> **EXERCISE AIM**: Give back exactly the stretch of data below from the line holding "The image size is (1568, 662)." through the line holding "Change privacy via the Public lock button", both ends included, and leave the remaining lines out.
%%
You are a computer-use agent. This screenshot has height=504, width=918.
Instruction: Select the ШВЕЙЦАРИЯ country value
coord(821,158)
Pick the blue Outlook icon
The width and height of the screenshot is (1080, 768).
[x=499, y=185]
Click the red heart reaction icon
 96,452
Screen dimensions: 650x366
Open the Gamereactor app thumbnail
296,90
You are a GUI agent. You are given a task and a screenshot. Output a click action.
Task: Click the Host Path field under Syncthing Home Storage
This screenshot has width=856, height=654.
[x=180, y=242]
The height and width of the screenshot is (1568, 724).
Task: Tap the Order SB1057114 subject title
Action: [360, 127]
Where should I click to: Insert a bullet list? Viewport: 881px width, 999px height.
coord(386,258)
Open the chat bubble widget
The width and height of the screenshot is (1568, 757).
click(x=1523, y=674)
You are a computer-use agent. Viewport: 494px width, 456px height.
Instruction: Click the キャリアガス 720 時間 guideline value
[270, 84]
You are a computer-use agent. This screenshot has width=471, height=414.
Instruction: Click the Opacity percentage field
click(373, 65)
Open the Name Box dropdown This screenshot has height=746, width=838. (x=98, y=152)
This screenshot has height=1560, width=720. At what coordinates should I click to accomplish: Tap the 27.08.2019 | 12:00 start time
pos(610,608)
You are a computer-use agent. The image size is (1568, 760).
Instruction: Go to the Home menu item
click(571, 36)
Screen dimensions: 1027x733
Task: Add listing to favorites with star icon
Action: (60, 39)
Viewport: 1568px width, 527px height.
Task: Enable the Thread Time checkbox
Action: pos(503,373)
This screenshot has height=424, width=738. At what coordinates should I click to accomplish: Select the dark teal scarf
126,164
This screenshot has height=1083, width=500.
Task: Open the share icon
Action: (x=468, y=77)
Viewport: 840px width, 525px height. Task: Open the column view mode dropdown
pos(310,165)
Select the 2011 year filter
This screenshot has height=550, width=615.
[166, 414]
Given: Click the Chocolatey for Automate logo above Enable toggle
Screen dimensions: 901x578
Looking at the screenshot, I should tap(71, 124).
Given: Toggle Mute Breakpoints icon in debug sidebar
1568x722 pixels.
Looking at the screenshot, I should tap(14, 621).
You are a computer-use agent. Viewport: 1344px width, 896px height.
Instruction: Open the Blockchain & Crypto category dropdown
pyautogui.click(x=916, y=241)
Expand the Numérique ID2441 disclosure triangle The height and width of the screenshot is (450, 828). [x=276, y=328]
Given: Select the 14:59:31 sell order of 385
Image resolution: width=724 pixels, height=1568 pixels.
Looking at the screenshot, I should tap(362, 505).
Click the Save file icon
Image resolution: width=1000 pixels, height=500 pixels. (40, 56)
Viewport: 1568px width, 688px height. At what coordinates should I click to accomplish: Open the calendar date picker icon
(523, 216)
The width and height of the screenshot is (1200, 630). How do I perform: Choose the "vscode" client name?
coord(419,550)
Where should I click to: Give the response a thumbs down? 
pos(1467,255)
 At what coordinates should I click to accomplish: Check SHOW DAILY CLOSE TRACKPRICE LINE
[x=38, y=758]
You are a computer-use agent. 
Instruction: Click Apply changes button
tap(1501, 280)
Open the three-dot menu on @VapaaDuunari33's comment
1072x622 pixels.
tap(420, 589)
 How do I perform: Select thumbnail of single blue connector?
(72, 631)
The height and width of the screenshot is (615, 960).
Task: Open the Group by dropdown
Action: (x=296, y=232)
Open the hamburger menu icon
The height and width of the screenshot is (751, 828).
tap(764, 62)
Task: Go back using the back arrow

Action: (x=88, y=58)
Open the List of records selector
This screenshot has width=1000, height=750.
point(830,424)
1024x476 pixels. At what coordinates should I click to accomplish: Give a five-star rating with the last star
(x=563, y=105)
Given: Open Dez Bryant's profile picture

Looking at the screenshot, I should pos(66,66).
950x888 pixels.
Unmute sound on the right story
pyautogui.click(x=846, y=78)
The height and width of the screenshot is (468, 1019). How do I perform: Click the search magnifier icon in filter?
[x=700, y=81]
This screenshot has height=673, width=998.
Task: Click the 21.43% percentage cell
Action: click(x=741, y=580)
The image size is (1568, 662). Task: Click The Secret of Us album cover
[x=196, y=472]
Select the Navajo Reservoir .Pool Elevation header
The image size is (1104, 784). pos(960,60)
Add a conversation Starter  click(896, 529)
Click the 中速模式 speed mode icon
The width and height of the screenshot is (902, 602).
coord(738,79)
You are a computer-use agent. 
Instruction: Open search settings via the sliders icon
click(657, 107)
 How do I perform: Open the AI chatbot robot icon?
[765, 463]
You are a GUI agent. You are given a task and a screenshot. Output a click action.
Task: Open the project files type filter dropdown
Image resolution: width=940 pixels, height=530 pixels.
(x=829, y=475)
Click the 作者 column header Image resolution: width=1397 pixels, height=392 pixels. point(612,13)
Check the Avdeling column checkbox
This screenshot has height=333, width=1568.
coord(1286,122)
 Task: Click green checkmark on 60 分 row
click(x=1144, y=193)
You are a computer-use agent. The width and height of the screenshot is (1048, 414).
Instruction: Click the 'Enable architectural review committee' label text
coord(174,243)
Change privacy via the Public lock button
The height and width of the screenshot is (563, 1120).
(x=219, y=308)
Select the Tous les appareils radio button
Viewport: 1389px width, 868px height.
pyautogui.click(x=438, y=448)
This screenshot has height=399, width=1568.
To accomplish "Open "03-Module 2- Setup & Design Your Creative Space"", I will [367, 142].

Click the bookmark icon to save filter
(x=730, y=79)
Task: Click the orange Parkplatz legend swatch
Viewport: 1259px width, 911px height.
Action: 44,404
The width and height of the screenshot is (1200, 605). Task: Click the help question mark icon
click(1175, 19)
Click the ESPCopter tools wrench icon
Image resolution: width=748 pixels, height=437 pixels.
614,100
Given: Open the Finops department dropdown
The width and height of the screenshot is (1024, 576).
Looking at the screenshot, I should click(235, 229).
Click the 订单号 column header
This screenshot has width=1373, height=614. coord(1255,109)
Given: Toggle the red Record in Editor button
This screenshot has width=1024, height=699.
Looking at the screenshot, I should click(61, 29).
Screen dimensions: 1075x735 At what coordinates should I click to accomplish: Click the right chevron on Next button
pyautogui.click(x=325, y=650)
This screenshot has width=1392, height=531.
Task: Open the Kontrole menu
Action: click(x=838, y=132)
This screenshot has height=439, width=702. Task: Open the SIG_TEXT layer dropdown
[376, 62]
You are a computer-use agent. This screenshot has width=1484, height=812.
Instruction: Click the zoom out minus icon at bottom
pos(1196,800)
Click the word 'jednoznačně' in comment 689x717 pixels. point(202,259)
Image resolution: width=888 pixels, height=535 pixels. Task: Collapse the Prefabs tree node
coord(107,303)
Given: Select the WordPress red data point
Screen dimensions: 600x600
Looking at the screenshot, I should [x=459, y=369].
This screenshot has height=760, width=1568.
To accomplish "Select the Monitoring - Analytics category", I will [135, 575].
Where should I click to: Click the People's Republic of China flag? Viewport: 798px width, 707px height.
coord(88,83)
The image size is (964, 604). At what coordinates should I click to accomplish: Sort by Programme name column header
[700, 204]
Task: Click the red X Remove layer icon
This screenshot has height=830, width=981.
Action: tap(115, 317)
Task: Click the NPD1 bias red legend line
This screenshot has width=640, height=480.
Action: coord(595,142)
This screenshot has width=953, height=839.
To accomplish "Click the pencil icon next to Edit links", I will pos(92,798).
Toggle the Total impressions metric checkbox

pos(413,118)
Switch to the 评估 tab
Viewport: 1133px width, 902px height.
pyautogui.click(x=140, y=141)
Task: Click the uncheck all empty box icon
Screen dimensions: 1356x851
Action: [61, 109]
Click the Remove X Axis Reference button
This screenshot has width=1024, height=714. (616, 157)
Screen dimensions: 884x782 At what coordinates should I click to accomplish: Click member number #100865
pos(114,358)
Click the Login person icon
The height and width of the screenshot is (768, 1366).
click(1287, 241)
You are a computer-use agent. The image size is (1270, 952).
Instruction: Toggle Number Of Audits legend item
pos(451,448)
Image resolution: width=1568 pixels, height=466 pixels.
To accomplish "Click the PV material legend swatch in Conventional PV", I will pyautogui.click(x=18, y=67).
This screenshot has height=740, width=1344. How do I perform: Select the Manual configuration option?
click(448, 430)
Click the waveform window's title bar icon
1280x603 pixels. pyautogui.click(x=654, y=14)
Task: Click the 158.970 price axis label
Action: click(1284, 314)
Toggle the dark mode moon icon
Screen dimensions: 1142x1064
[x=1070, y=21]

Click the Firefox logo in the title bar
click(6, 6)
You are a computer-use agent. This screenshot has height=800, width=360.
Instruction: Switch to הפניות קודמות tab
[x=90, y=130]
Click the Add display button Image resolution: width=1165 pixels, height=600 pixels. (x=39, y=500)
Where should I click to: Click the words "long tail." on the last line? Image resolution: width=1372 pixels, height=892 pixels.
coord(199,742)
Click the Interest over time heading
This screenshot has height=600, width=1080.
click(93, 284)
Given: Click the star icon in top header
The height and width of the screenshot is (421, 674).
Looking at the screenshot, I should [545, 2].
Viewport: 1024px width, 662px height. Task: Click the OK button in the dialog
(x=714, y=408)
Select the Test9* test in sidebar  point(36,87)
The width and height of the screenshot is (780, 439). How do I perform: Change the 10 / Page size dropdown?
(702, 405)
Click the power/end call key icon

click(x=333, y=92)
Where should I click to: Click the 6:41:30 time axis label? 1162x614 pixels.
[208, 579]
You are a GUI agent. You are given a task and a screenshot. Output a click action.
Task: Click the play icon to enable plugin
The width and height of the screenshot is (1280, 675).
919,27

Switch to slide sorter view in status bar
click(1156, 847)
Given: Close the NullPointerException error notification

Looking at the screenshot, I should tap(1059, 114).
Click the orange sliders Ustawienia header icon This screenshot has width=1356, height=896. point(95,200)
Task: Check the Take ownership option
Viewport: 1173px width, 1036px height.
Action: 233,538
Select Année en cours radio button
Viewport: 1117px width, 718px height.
%%
> **WRITTEN ANSWER**:
The image size is (1568, 662). Task: Click The Secret of Us album cover
[x=196, y=472]
Select the Navajo Reservoir .Pool Elevation header
The image size is (1104, 784). pos(960,60)
Add a conversation Starter  click(896, 529)
Click the 中速模式 speed mode icon
The width and height of the screenshot is (902, 602).
coord(738,79)
You are a computer-use agent. 
Instruction: Open search settings via the sliders icon
click(657, 107)
 How do I perform: Open the AI chatbot robot icon?
[765, 463]
You are a GUI agent. You are given a task and a screenshot. Output a click action.
Task: Open the project files type filter dropdown
Image resolution: width=940 pixels, height=530 pixels.
(x=829, y=475)
Click the 作者 column header Image resolution: width=1397 pixels, height=392 pixels. point(612,13)
Check the Avdeling column checkbox
This screenshot has height=333, width=1568.
coord(1286,122)
 Task: Click green checkmark on 60 分 row
click(x=1144, y=193)
You are a computer-use agent. The width and height of the screenshot is (1048, 414).
Instruction: Click the 'Enable architectural review committee' label text
coord(174,243)
Change privacy via the Public lock button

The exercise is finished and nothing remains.